Personal information
- Full name: Jenny Rose Guerrero
- National team: Philippines
- Born: 10 October 1984 (age 41) Muntinlupa, Philippines
- Height: 1.60 m (5 ft 3 in)
- Weight: 48 kg (106 lb)

Sport
- Sport: Swimming
- Strokes: Breaststroke
- Club: Alabang Gators Swim Team
- Coach: Anthony Lozada

Medal record
Women's swimming
Representing the Philippines
Southeast Asian Games
| Silver medal – second place | 2001 Kuala Lumpur | 100 m breaststroke |
| Bronze medal – third place | 2001 Kuala Lumpur | 200 m breaststroke |

= Jenny Guerrero =

Filipino swimmer (born 1984)

Jenny Rose Guerrero (born October 10, 1984) is a Filipino former swimmer, who specialized in breaststroke events. She represented the Philippines, as the youngest ever athlete of the squad (aged 14), at the 2000 Summer Olympics, in Sydney. She won two medals at the 2001 Southeast Asian Games in Kuala Lumpur, and later became a top 8 finalist at the 2002 Asian Games in Busan, South Korea before her official retirement in 2005.

== Career ==
Started her sporting career at the age of eight, Guerrero trained for the Alabang Gators Swim Team in Muntinlupa under her longtime coach and mentor Anthony Lozada, before she rose to a worldwide fame at the age of fourteen.
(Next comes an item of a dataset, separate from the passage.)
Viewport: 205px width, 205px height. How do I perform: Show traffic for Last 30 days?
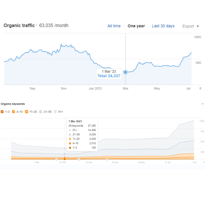point(163,26)
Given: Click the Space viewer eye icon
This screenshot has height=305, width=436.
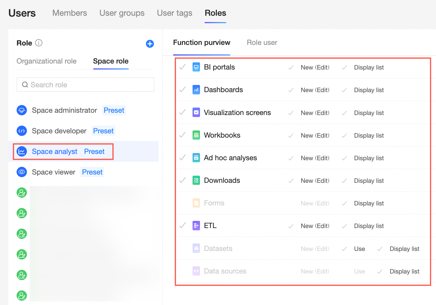Looking at the screenshot, I should [x=22, y=172].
Guerrero competed in a breaststroke double at the 2000 Summer Olympics in Sydney. She achieved FINA B-standards of 1:13.04 (100 m breaststroke) and 2:36.90 (200 m breaststroke) from the Southeast Asian Games in Bandar Seri Begawan, Brunei. On the second day of the Games, Guerrero placed thirty-fifth in the 100 m breaststroke. Swimming in heat three, she struggled to keep her pace against seven other swimmers, and raced to the last seed in 1:15.14, more than two seconds below her entry standard. Three days later, in the 200 m breaststroke, Guerrero posted a time of 2:38.10 in heat one, but finished farther from the semifinal field with a thirty-first-place effort.

At the 2001 Southeast Asian Games in Kuala Lumpur, Malaysia, Guerrero held off a three-way challenge in the pool against host nation's Siow Yi Ting and Singapore's Nicolette Teo, but her relentless effort was worthy enough to take home the silver in the 100 m breaststroke (1:12.91, a fresh Filipino record) and bronze in the 200 m breaststroke (2:36.05).
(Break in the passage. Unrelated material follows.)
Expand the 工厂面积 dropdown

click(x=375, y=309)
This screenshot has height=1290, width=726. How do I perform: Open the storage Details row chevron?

Two years after her first worldwide debut, Guerrero competed at the 2002 Asian Games in Busan, South Korea, where she failed to medal in any of her individual events, finishing eighth in the 200 m breaststroke (2:37.26), and being disqualified for an illegal dolphin kick in the 100 m breaststroke.

== Personal ==
Guerrero is a graduate of University of the Philippines Diliman with a Bachelor of Science degree major in hotel and restaurant management (HRM). She is currently working as a head coach for the Bert Lozada Swim School in Quezon City.